# Why learn about Softmax?

Some of you may have experienced a strange problem when working with large datasets (such as MNIST) when you used cross-entropy as your cost function, and sigmoid as your activation function. When these two are paired together, it is possible for the cost to go to infinity (maybe you got some divide by zero errors, and the cost came out to be 'nan'. 'nan' means 'not a number', and it shows up in python when we perform an operation that is undefined (dividing by zero) or we get a number that is super big).













## Revisiting Sigmoid:

Sigmoid, as an activation function, squishes all of our final activations into the range between 0 and 1. The graph can be seen below:

![sigmoid.PNG](attachment:sigmoid.PNG)

Since the numbers are between 0 and 1, we can think of them as probabilities, which is a requirement for using cross entropy.


## Revisiting Cross Entropy: 

Cross entropy is a cost function, which works when our network outputs probabilities (between 0 and 1). This is why we paired Cross Entropy with sigmoid. However, a better way of representing probability distributions is through the use of the softmax activation function.

First of all, what is a probability distribution? Simply put, we can think of it as a set of probabilities that add to one. For example, [0.1, 0.3, 0.6] would be a valid probability distribution.

Next, what do we mean when we say our network is outputting a probability? Consider the MNIST dataset, where we have 10 possibilities for what digit a given image represents - 0, 1, 2, 3, etc. The final layer of our network has 10 nodes, each representing a possible digit. The activation in one of the final layer nodes should be a probability that the inputted image is the same as the digit that the node represents.

For example, say we input data for a picture representing the digit 7. The one-hot encoded version of our label for this data point would be [0, 0, 0, 0, 0, 0 ,0 ,1, 0, 0]. This means that we want our network to output a probability of 1 in neuron that corresponds to the digit 7, and a 0 in every other neuron.

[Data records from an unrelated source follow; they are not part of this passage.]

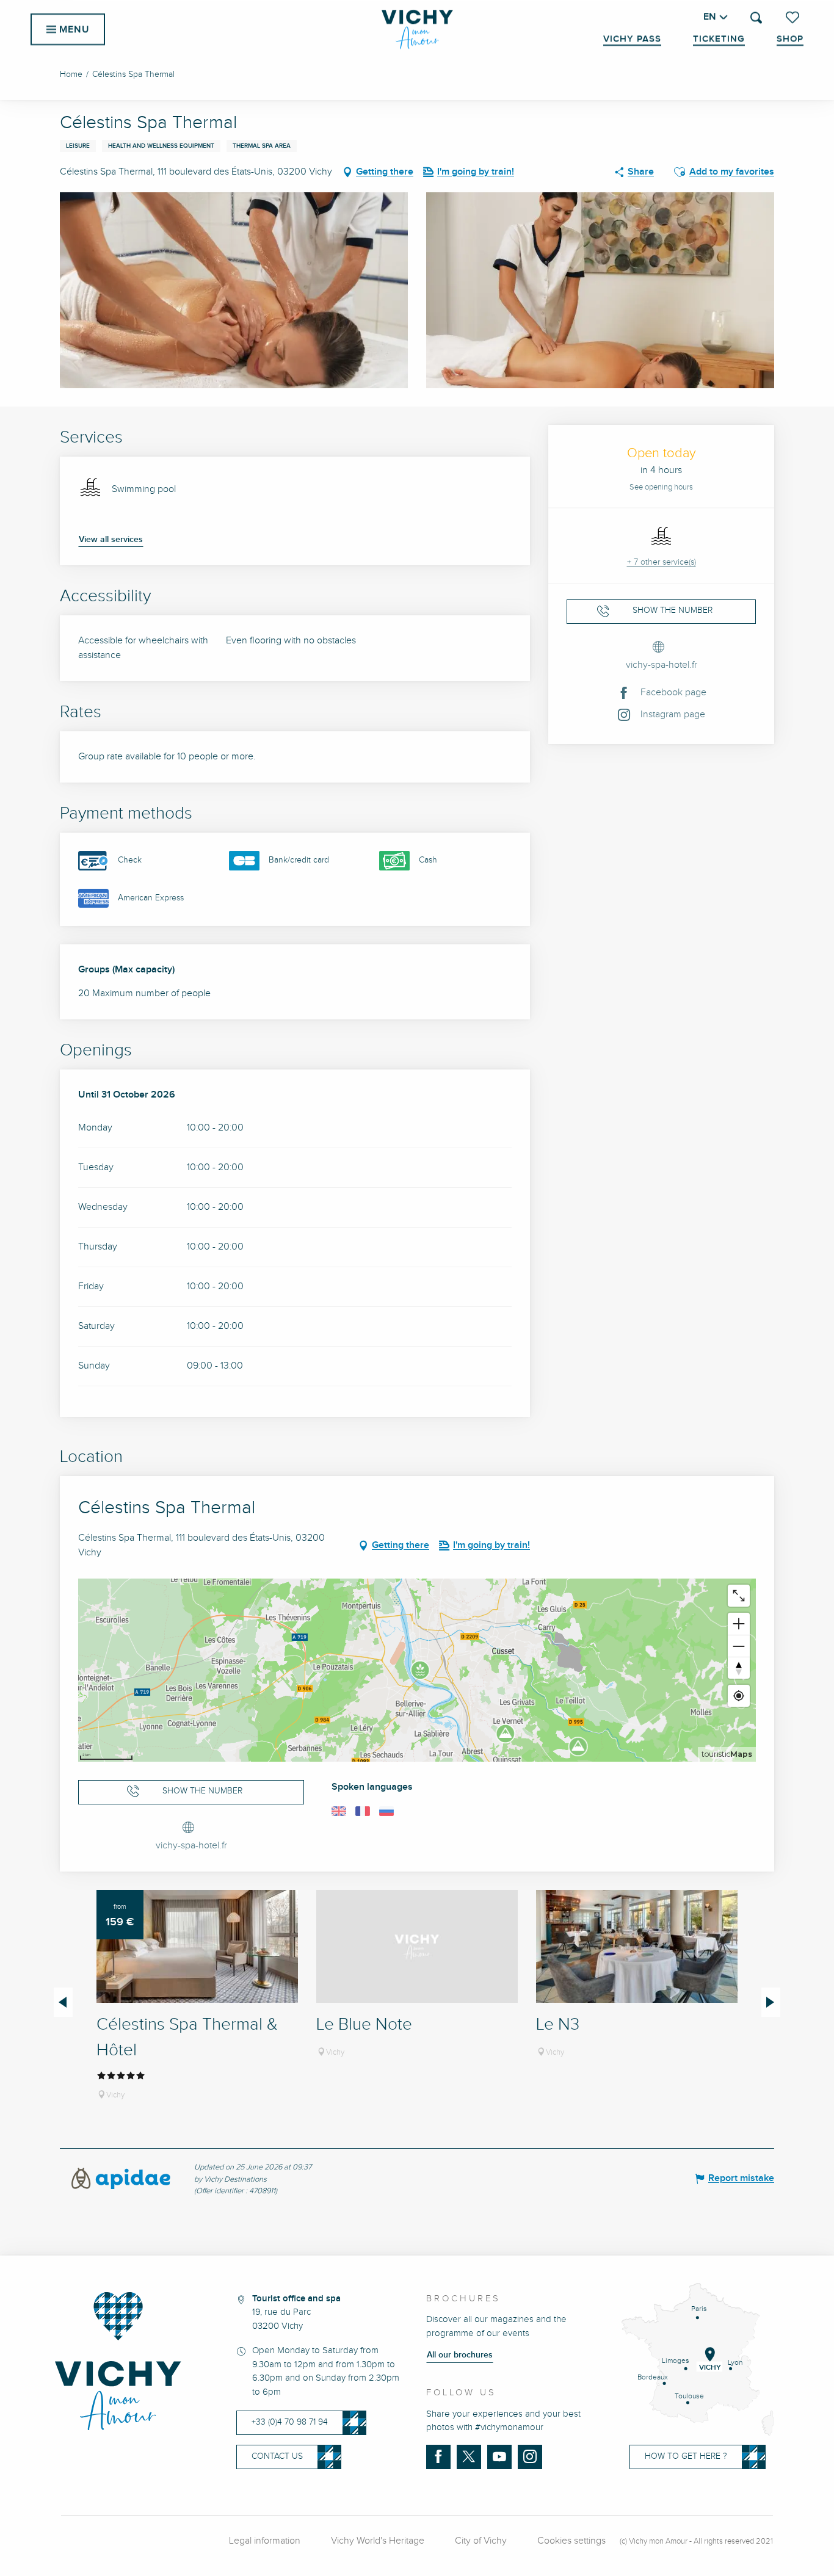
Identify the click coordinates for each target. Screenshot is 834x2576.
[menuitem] (417, 29)
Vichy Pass (632, 39)
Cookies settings (571, 2541)
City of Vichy (481, 2541)
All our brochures (460, 2355)
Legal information (264, 2541)
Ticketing (719, 39)
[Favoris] (793, 17)
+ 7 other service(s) (661, 562)
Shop (790, 39)
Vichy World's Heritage (377, 2541)
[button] (756, 17)
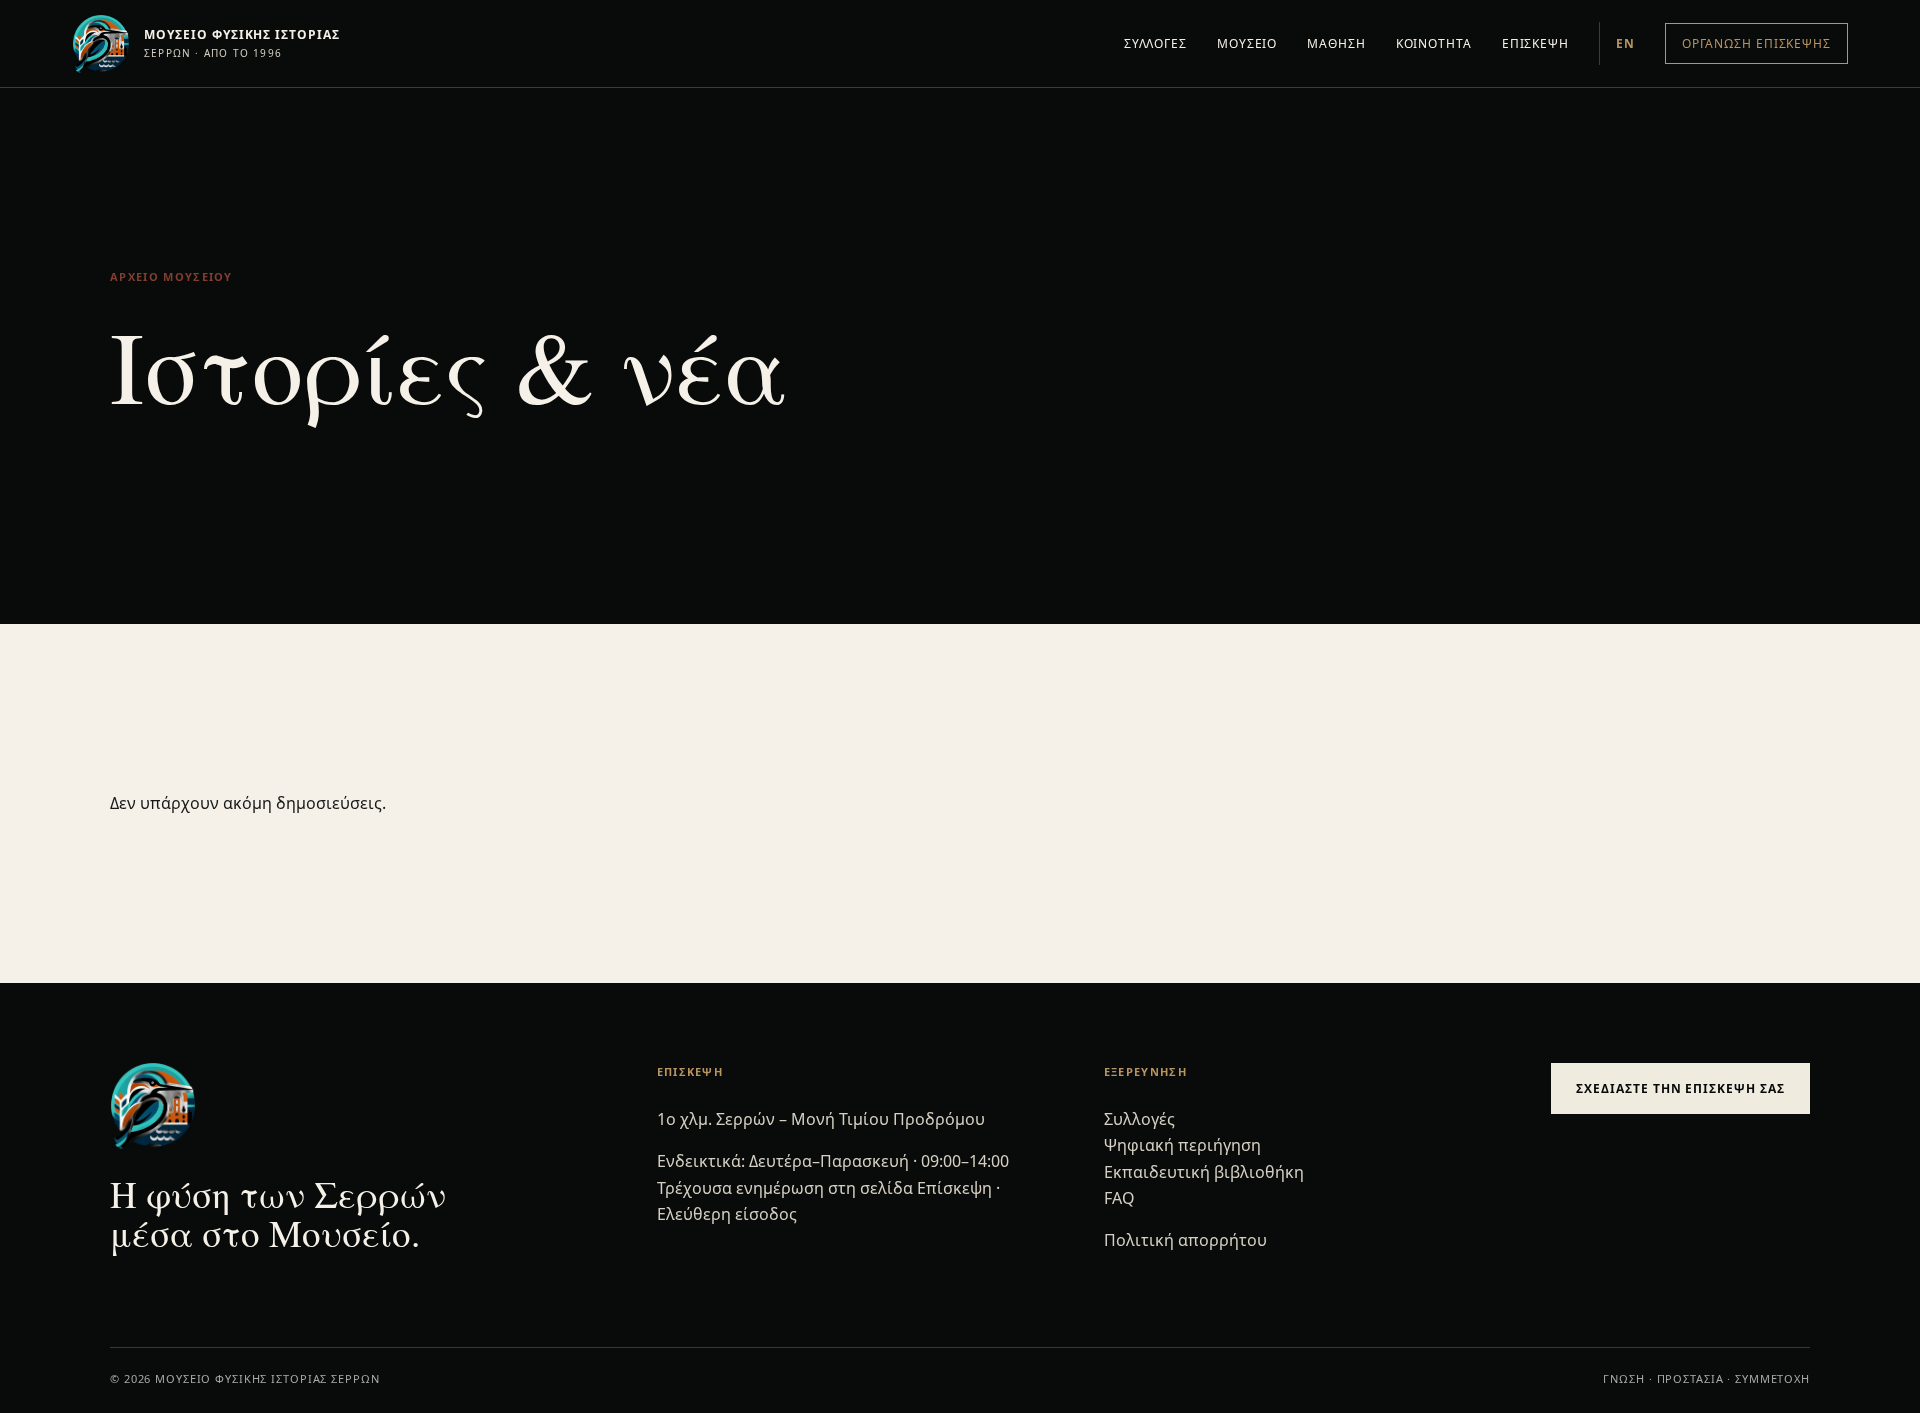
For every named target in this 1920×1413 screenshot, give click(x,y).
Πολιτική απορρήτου (1185, 1240)
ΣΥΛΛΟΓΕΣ (1155, 43)
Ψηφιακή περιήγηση (1182, 1145)
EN (1625, 43)
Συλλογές (1139, 1119)
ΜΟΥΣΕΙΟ (1247, 43)
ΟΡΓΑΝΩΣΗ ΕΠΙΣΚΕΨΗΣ (1756, 43)
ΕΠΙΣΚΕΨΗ (1535, 43)
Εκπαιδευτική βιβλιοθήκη (1204, 1172)
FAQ (1119, 1198)
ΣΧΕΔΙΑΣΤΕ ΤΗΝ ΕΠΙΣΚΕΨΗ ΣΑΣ (1680, 1088)
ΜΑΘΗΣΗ (1336, 43)
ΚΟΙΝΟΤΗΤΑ (1434, 43)
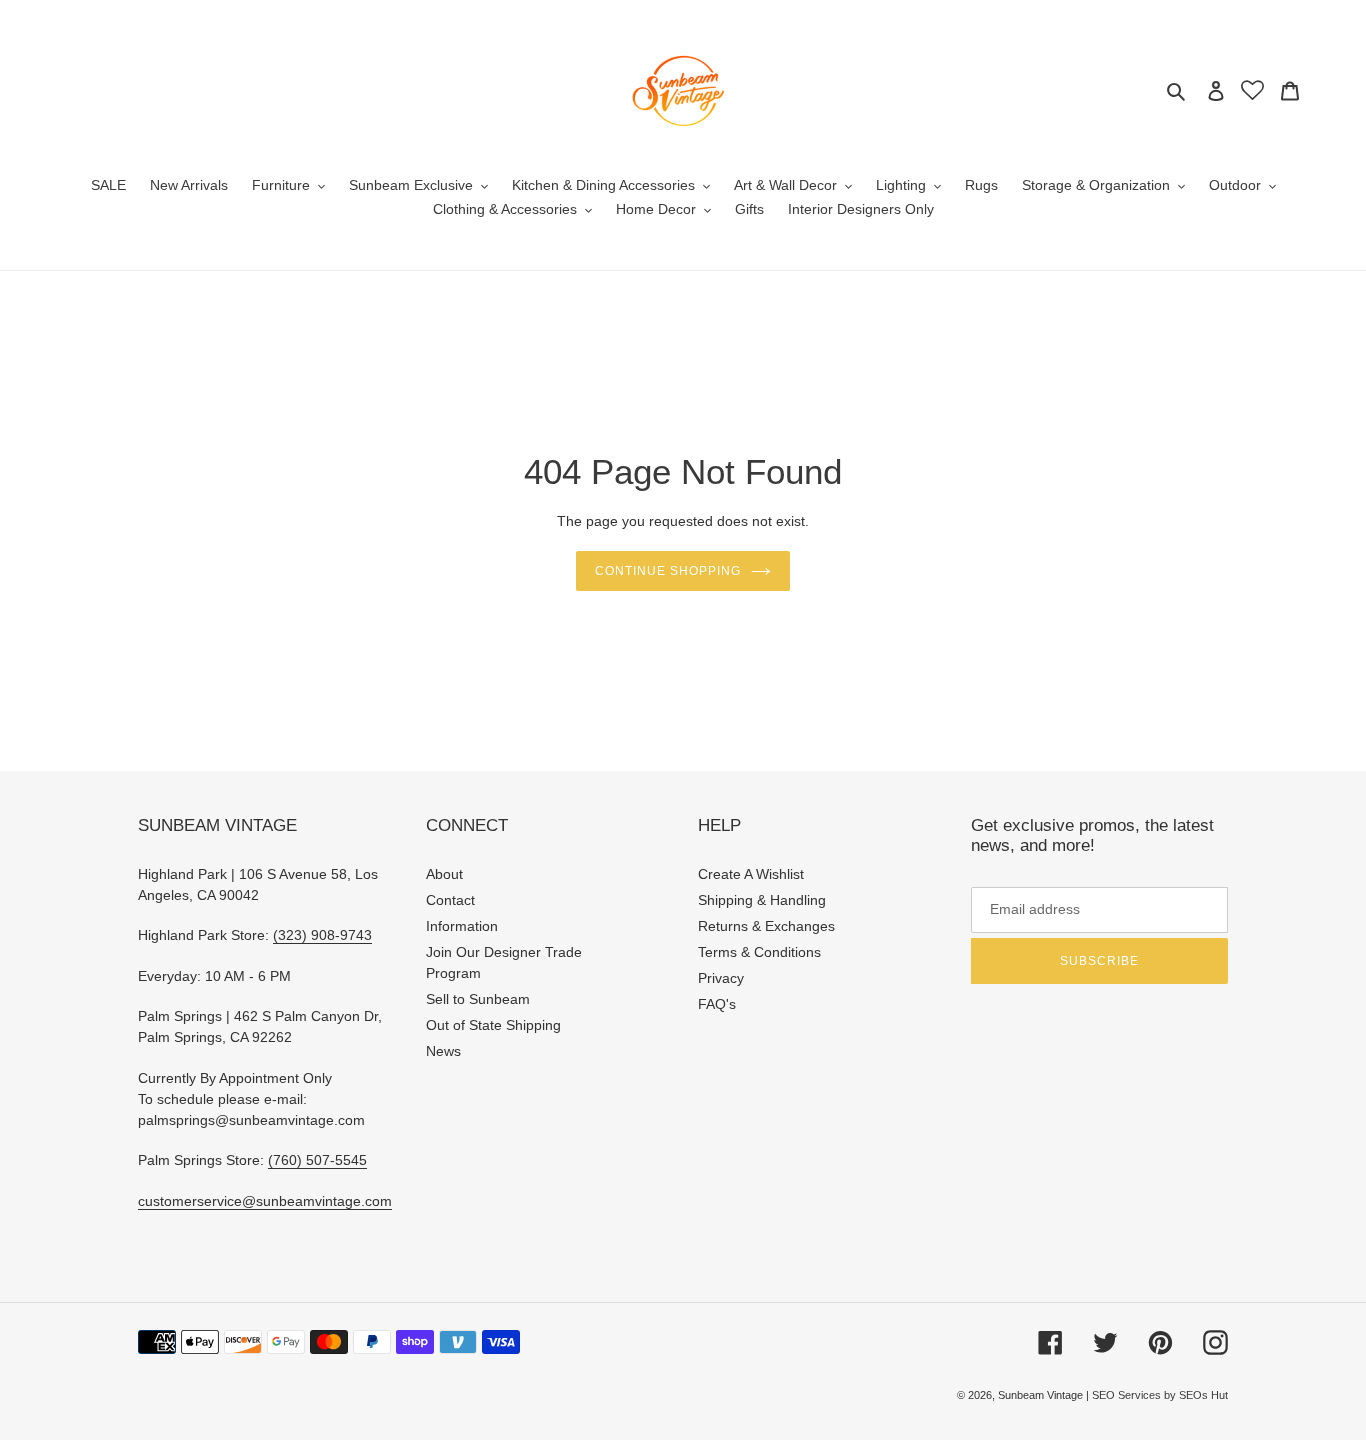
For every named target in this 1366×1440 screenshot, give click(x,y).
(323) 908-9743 (322, 935)
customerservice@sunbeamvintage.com (265, 1201)
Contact (450, 900)
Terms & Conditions (759, 952)
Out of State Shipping (493, 1025)
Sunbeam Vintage (1042, 1395)
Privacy (721, 978)
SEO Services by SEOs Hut (1160, 1395)
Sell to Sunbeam (478, 999)
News (443, 1051)
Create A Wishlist (751, 874)
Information (462, 926)
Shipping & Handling (762, 900)
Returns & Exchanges (766, 926)
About (444, 874)
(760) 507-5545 (317, 1160)
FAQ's (717, 1004)
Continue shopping (667, 571)
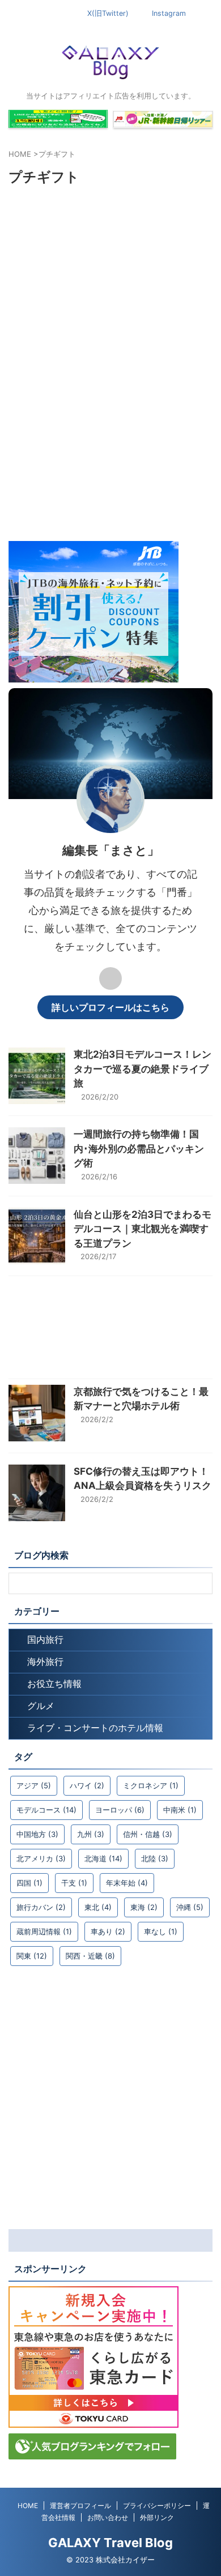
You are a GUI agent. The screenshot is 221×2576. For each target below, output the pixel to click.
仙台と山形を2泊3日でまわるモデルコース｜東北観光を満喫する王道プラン (142, 1229)
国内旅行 (45, 1639)
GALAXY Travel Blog (110, 2542)
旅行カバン (41, 1907)
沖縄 (189, 1907)
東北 (98, 1907)
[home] (110, 978)
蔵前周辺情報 (44, 1931)
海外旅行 (45, 1661)
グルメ (40, 1705)
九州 (90, 1834)
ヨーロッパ (119, 1809)
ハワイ (87, 1785)
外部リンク (157, 2517)
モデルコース (46, 1809)
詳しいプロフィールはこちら (110, 1007)
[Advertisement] (110, 425)
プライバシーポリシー (157, 2505)
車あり (108, 1931)
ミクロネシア (150, 1785)
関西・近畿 (90, 1955)
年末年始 (127, 1882)
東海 (144, 1907)
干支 (74, 1882)
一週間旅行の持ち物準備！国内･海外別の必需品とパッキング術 (139, 1148)
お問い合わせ (107, 2517)
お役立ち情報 (54, 1683)
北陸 (154, 1858)
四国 (29, 1882)
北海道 (103, 1858)
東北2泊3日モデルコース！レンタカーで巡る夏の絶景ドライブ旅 (142, 1069)
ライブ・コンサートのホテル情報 (95, 1727)
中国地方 (37, 1834)
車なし (160, 1931)
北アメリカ (41, 1858)
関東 (31, 1955)
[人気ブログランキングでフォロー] (92, 2453)
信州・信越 (147, 1834)
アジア (33, 1785)
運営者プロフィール (80, 2505)
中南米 (180, 1809)
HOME (28, 2505)
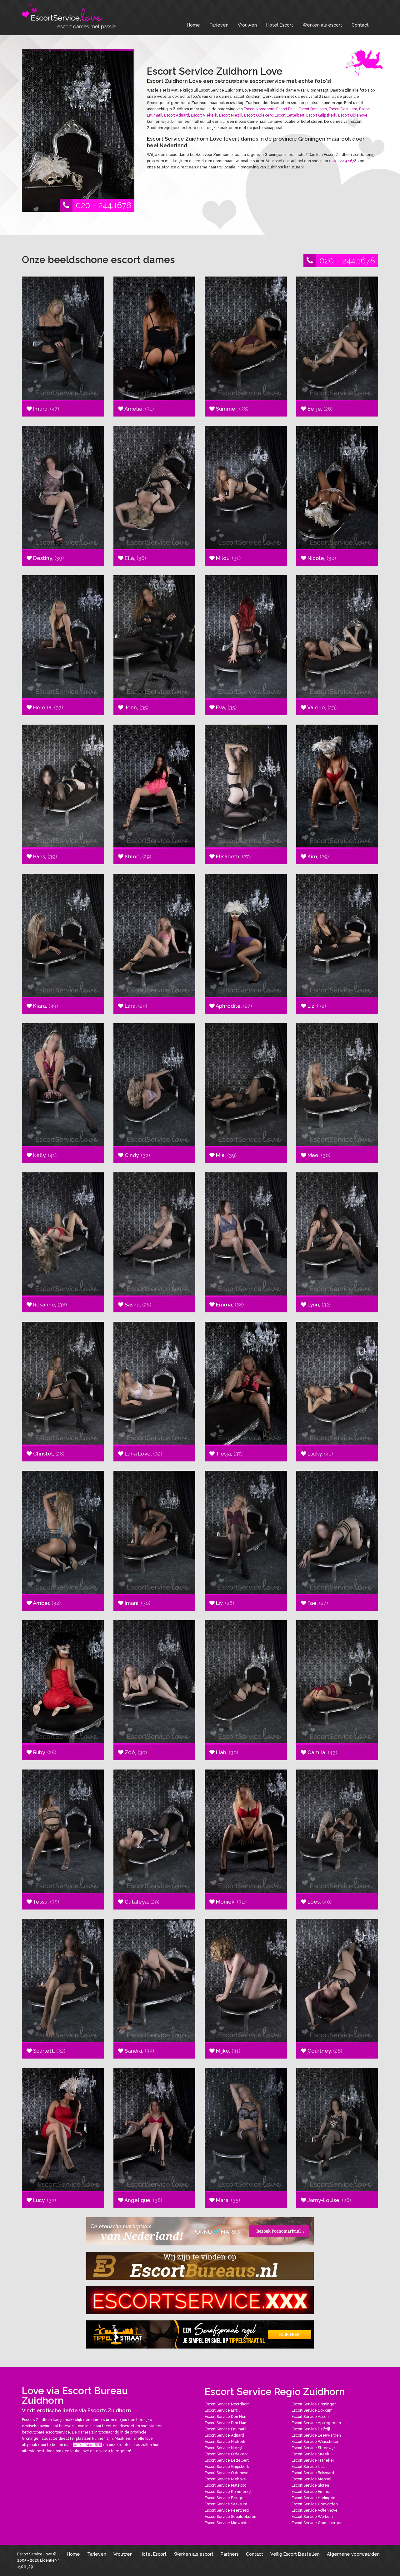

So, why are there so many errors when using MNIST data, with the cost becoming 'nan' after only 1 or 2 training iterations?
   
When we first input our data into our network, it has no past experience to guide what it does. It is very likely that the network's first guess for a given training example could look something like [1, 1, 1, 1, 1, 1, 1, 1, 1, 1]. This isn't a probability distribution! Our network is predicting with complete 'confidence' that the input digit is every digit at the same time! Our next hope would be that our network can fix this during the training process, but to see why this doesn't happen, let's look at what is going on in our cross-entropy function.


## Cross Entropy Analysis:

Let's assume that we are giving the network a picture of the number 7, and thus the label we give it is [0, 0, 0, 0, 0, 0 ,0 ,1, 0, 0]. If our network were to output [1, 1, 1, 1, 1, 1, 1, 1, 1, 1], let's take a look at what the cost would be.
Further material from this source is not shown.